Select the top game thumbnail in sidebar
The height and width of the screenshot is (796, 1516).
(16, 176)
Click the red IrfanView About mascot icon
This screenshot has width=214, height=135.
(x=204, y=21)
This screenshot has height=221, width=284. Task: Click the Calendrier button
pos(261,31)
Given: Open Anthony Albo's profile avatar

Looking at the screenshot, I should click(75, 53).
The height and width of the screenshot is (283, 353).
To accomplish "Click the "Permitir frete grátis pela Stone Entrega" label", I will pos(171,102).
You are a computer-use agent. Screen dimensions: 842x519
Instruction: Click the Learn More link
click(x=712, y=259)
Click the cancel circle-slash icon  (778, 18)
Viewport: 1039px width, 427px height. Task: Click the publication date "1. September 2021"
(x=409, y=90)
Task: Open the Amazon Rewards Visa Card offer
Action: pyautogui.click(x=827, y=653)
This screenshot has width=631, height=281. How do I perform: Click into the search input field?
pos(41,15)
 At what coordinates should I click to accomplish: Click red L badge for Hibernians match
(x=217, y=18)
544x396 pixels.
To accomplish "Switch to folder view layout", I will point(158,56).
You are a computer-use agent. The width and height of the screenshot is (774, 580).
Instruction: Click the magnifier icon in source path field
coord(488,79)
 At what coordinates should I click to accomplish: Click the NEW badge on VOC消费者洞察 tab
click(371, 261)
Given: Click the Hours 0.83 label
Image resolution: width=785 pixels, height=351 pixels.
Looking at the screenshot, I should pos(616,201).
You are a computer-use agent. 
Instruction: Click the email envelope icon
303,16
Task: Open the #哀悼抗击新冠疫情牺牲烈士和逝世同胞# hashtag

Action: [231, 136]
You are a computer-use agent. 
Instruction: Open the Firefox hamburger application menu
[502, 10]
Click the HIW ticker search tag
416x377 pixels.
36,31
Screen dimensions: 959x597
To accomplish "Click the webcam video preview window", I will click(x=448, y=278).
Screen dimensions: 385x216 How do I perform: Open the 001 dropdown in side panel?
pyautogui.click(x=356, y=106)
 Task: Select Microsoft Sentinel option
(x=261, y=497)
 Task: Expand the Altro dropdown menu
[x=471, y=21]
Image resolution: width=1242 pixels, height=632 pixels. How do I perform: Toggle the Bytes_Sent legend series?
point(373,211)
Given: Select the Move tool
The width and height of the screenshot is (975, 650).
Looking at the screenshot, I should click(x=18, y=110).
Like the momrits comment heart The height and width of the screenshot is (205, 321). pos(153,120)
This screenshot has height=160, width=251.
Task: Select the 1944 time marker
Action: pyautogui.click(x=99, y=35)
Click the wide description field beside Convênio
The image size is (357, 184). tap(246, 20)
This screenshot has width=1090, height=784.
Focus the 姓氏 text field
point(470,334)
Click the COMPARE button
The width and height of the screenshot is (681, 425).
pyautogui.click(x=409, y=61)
□ □ □
= Problem to work on =
Set down the data exactly.

= Expected answer =
Select the top game thumbnail in sidebar
The height and width of the screenshot is (796, 1516).
(16, 176)
Click the red IrfanView About mascot icon
This screenshot has width=214, height=135.
(x=204, y=21)
This screenshot has height=221, width=284. Task: Click the Calendrier button
pos(261,31)
Given: Open Anthony Albo's profile avatar

Looking at the screenshot, I should click(75, 53).
The height and width of the screenshot is (283, 353).
To accomplish "Click the "Permitir frete grátis pela Stone Entrega" label", I will pos(171,102).
You are a computer-use agent. Screen dimensions: 842x519
Instruction: Click the Learn More link
click(x=712, y=259)
Click the cancel circle-slash icon  (778, 18)
Viewport: 1039px width, 427px height. Task: Click the publication date "1. September 2021"
(x=409, y=90)
Task: Open the Amazon Rewards Visa Card offer
Action: pyautogui.click(x=827, y=653)
This screenshot has width=631, height=281. How do I perform: Click into the search input field?
pos(41,15)
 At what coordinates should I click to accomplish: Click red L badge for Hibernians match
(x=217, y=18)
544x396 pixels.
To accomplish "Switch to folder view layout", I will point(158,56).
You are a computer-use agent. The width and height of the screenshot is (774, 580).
Instruction: Click the magnifier icon in source path field
coord(488,79)
 At what coordinates should I click to accomplish: Click the NEW badge on VOC消费者洞察 tab
click(371, 261)
Given: Click the Hours 0.83 label
Image resolution: width=785 pixels, height=351 pixels.
Looking at the screenshot, I should pos(616,201).
You are a computer-use agent. 
Instruction: Click the email envelope icon
303,16
Task: Open the #哀悼抗击新冠疫情牺牲烈士和逝世同胞# hashtag

Action: [231, 136]
You are a computer-use agent. 
Instruction: Open the Firefox hamburger application menu
[502, 10]
Click the HIW ticker search tag
416x377 pixels.
36,31
Screen dimensions: 959x597
To accomplish "Click the webcam video preview window", I will click(x=448, y=278).
Screen dimensions: 385x216 How do I perform: Open the 001 dropdown in side panel?
pyautogui.click(x=356, y=106)
 Task: Select Microsoft Sentinel option
(x=261, y=497)
 Task: Expand the Altro dropdown menu
[x=471, y=21]
Image resolution: width=1242 pixels, height=632 pixels. How do I perform: Toggle the Bytes_Sent legend series?
point(373,211)
Given: Select the Move tool
The width and height of the screenshot is (975, 650).
Looking at the screenshot, I should click(x=18, y=110).
Like the momrits comment heart The height and width of the screenshot is (205, 321). pos(153,120)
This screenshot has height=160, width=251.
Task: Select the 1944 time marker
Action: pyautogui.click(x=99, y=35)
Click the wide description field beside Convênio
The image size is (357, 184). tap(246, 20)
This screenshot has width=1090, height=784.
Focus the 姓氏 text field
point(470,334)
Click the COMPARE button
The width and height of the screenshot is (681, 425).
pyautogui.click(x=409, y=61)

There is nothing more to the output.